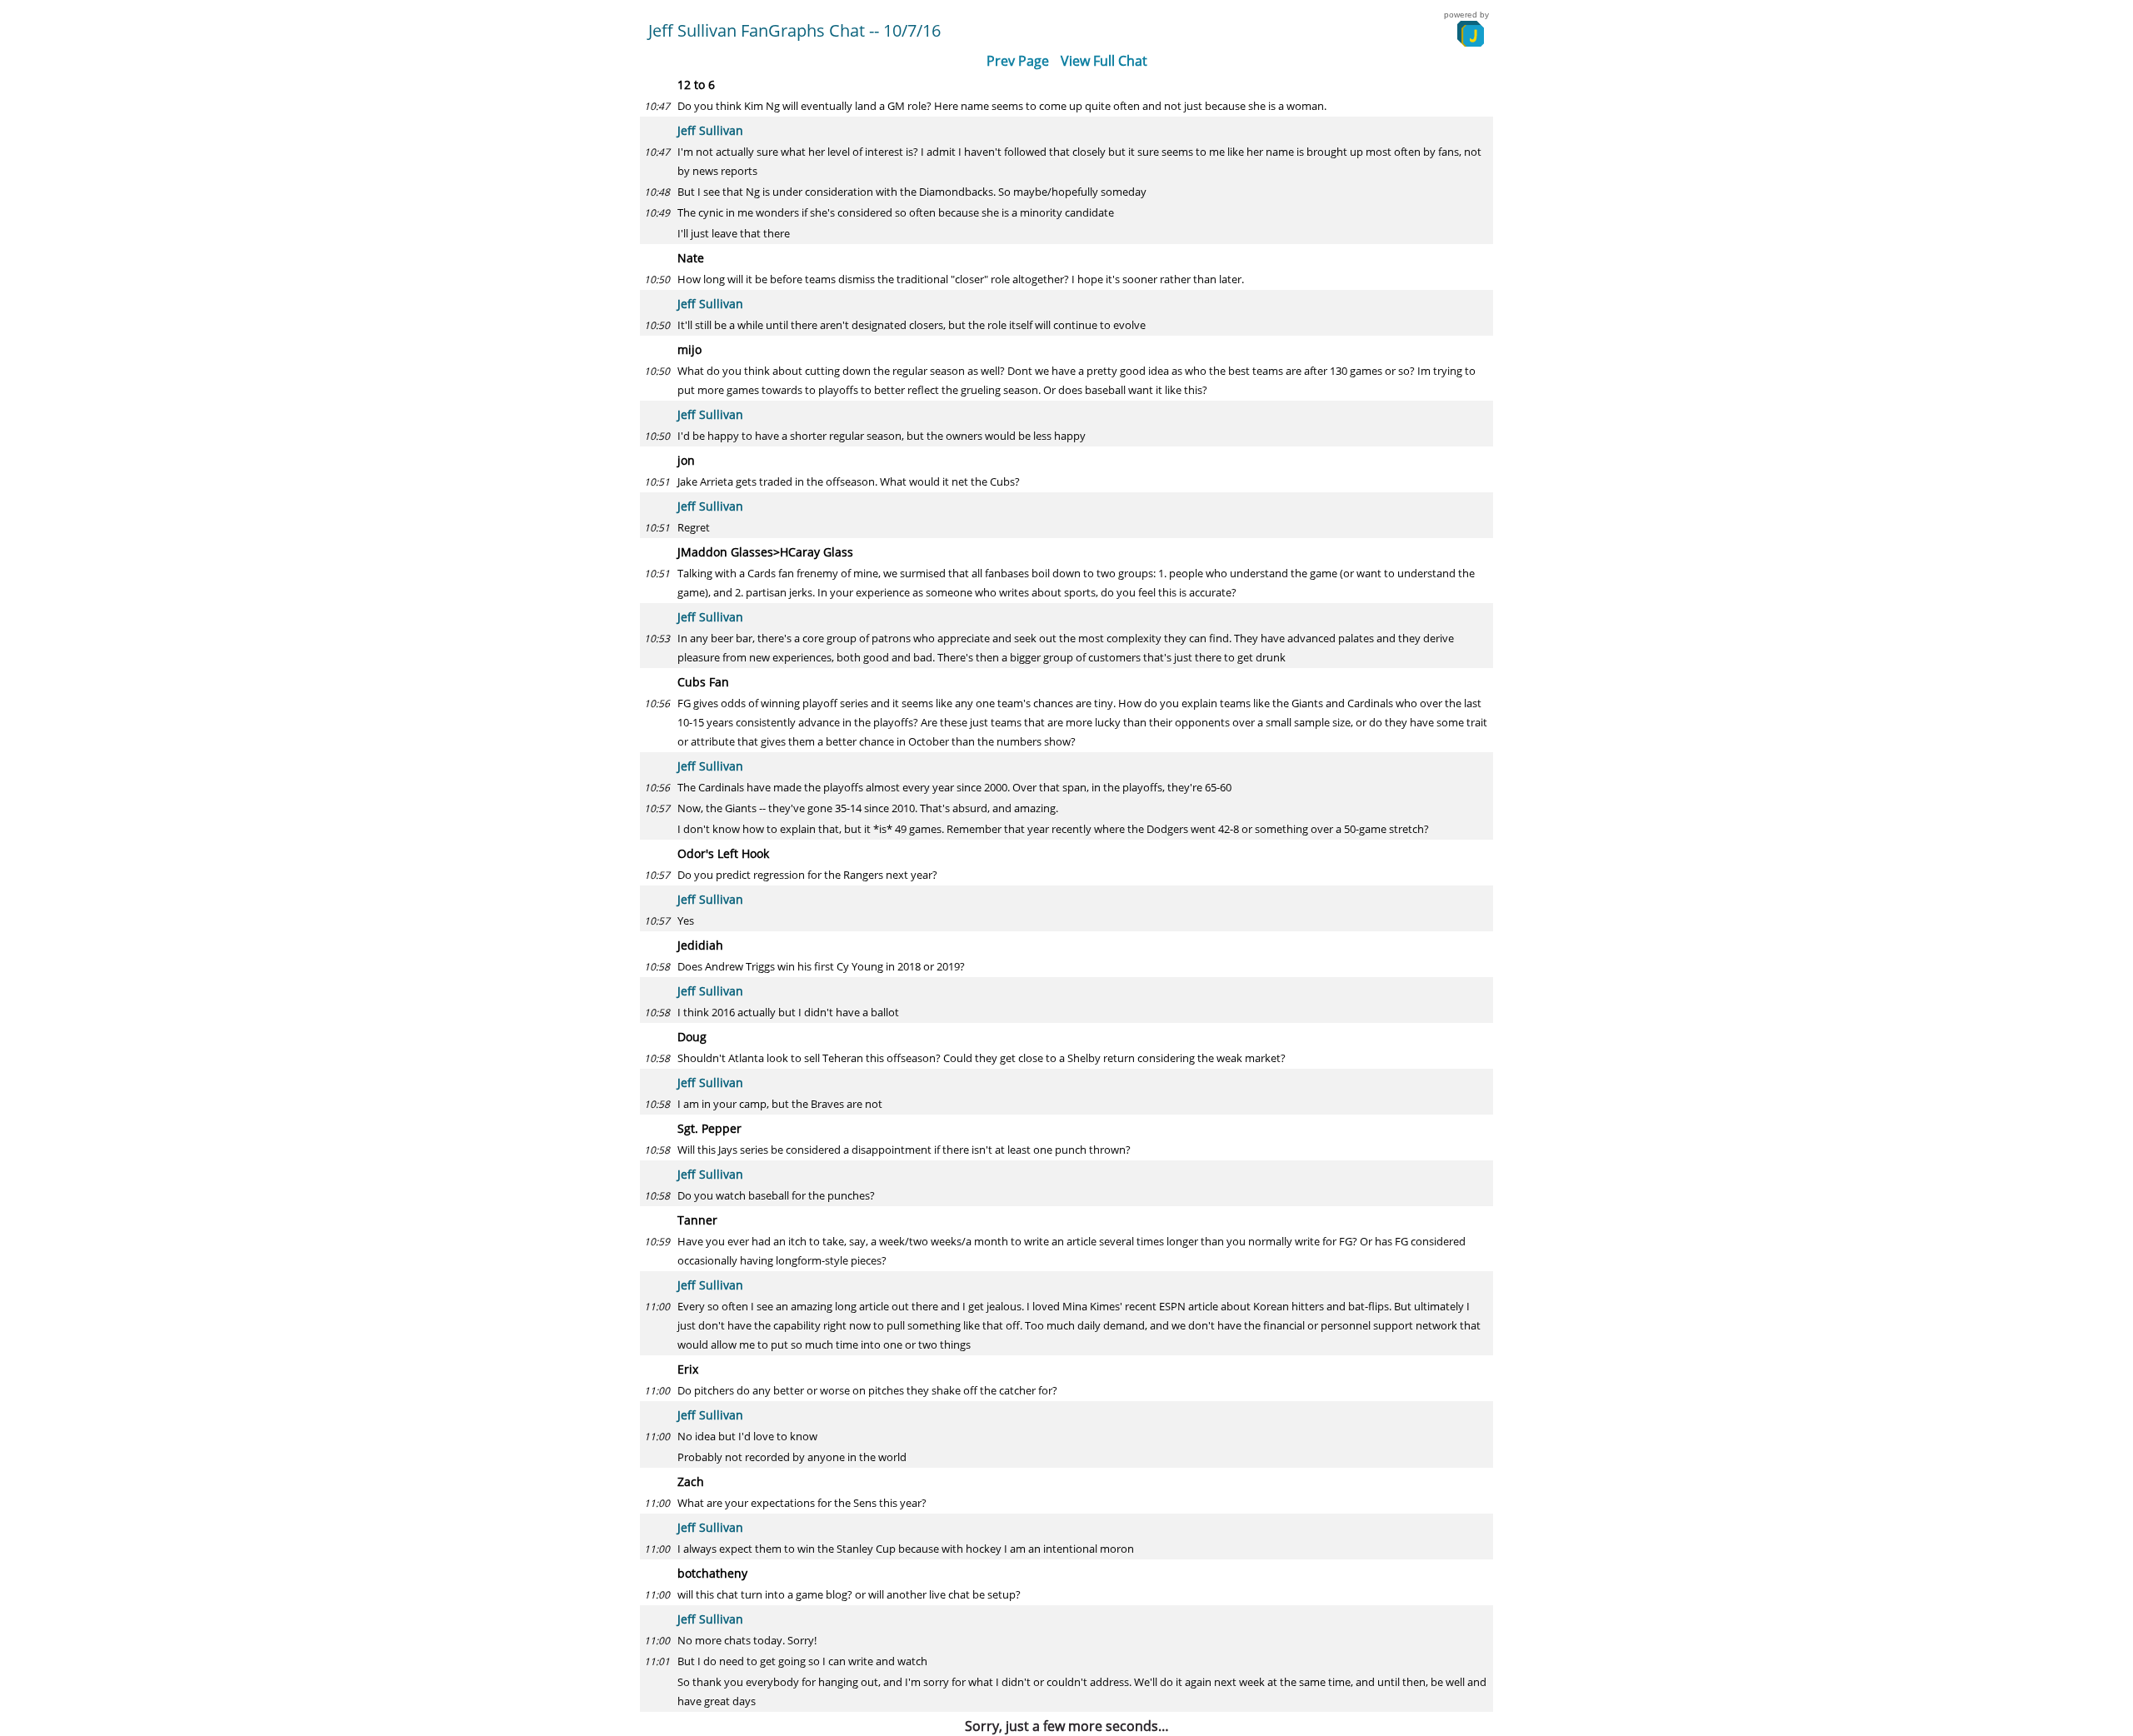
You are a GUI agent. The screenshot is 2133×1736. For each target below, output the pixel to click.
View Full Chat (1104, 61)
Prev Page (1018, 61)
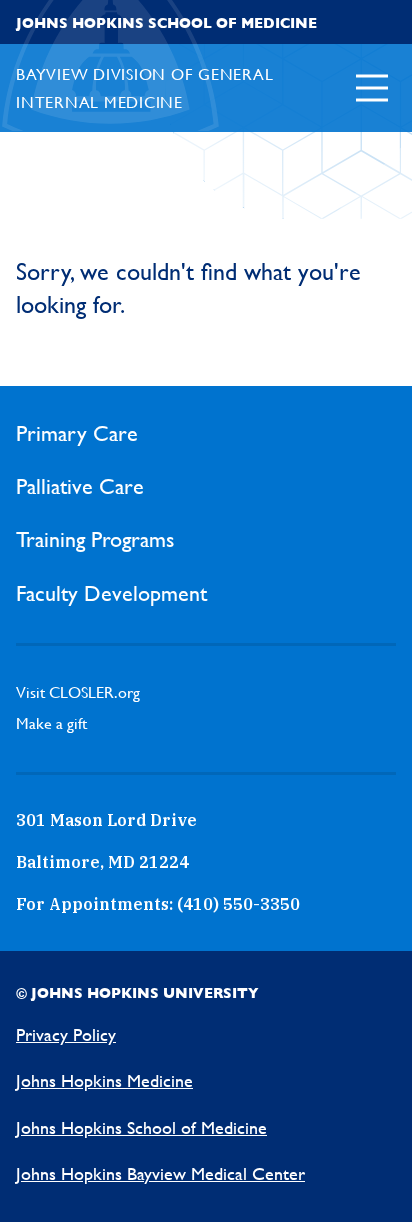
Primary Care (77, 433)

* * *

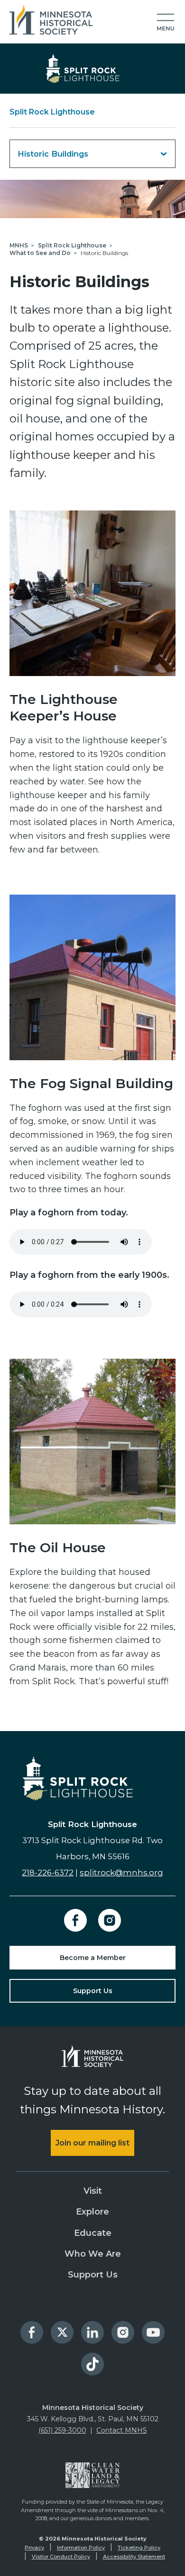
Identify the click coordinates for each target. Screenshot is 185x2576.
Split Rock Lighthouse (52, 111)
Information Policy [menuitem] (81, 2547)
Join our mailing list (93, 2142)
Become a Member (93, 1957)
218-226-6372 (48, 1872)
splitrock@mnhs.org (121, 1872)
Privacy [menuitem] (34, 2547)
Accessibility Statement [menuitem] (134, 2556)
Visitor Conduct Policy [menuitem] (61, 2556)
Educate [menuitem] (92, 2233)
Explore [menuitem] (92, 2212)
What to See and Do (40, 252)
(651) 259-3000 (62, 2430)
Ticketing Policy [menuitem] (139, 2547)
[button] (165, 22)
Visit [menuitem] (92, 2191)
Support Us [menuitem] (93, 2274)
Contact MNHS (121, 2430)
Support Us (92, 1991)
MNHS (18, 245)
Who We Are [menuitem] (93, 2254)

...

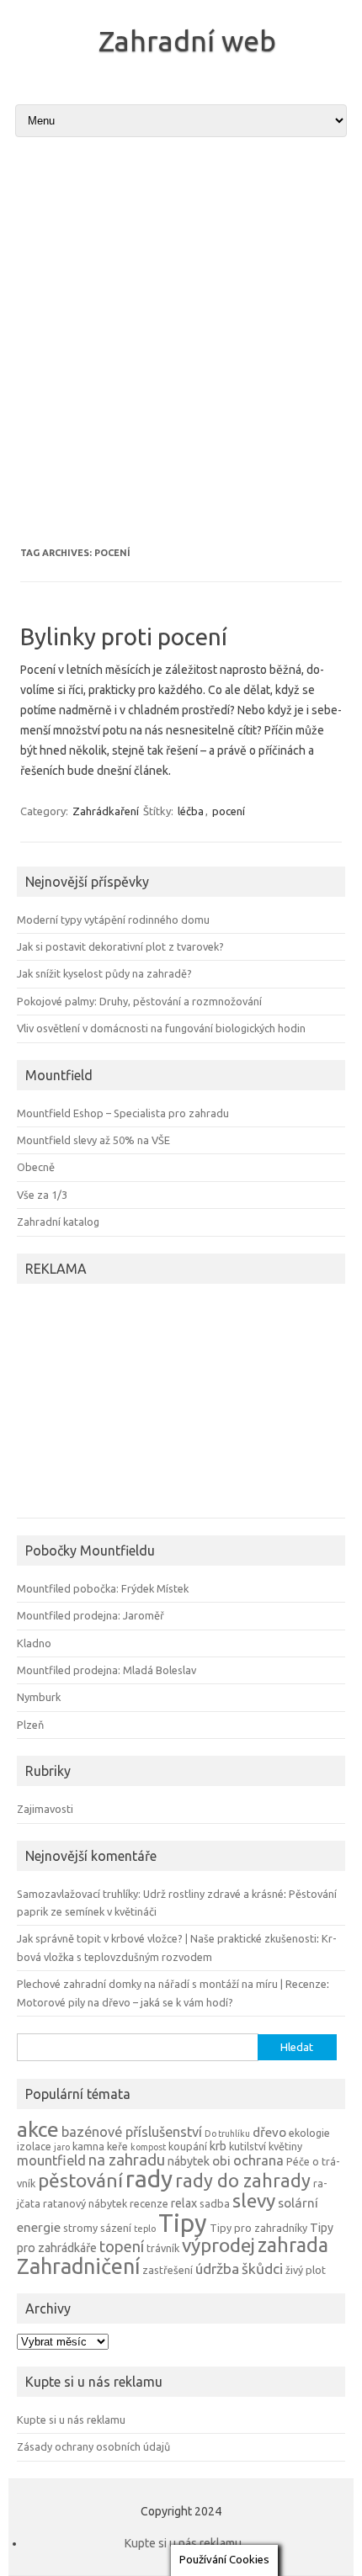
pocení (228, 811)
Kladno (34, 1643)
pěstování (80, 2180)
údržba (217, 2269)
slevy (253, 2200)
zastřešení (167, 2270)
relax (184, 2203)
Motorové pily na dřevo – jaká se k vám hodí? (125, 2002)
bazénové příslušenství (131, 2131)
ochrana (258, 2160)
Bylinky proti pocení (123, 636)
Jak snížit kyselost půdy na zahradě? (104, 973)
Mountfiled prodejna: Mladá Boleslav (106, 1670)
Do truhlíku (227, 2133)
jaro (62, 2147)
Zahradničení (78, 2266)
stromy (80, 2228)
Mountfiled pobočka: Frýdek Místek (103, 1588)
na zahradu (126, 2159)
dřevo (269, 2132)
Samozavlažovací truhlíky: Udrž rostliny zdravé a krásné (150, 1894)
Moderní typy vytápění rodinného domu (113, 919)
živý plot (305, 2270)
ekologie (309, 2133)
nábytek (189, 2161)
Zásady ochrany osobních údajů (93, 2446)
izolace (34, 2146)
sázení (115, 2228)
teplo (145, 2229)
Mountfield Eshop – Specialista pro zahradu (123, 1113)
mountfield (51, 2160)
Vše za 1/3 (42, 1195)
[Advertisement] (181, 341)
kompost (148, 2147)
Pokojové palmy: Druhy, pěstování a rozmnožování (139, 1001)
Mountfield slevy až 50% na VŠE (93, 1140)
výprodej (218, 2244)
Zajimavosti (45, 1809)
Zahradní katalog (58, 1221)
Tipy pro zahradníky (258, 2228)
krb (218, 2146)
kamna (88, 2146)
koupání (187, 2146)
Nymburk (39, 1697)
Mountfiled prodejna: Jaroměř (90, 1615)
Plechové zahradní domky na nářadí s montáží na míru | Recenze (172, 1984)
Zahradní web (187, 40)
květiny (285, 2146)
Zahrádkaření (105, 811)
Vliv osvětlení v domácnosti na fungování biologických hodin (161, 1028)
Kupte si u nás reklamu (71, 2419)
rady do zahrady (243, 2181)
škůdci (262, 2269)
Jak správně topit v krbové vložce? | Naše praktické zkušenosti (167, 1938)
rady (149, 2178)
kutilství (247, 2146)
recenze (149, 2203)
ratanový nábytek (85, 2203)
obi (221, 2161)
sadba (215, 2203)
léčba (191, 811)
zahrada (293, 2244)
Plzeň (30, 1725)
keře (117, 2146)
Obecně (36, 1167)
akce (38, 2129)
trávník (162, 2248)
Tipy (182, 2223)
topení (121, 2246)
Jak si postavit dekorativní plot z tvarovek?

#### [About this exercise]
In the material above, locate the line containing "Kupte si u nás reklamu (71, 2419)" and the line containing "Jak si postavit dekorativní plot z tvarovek?". Transcribe exactly those two lines and every line between them, and nothing more.

#### [Response]
Kupte si u nás reklamu (71, 2419)
rady do zahrady (243, 2181)
škůdci (262, 2269)
Jak správně topit v krbové vložce? | Naše praktické zkušenosti (167, 1938)
rady (149, 2178)
kutilství (247, 2146)
recenze (149, 2203)
ratanový nábytek (85, 2203)
obi (221, 2161)
sadba (215, 2203)
léčba (191, 811)
zahrada (293, 2244)
Plzeň (30, 1725)
keře (117, 2146)
Obecně (36, 1167)
akce (38, 2129)
trávník (162, 2248)
Tipy (182, 2223)
topení (121, 2246)
Jak si postavit dekorativní plot z tvarovek?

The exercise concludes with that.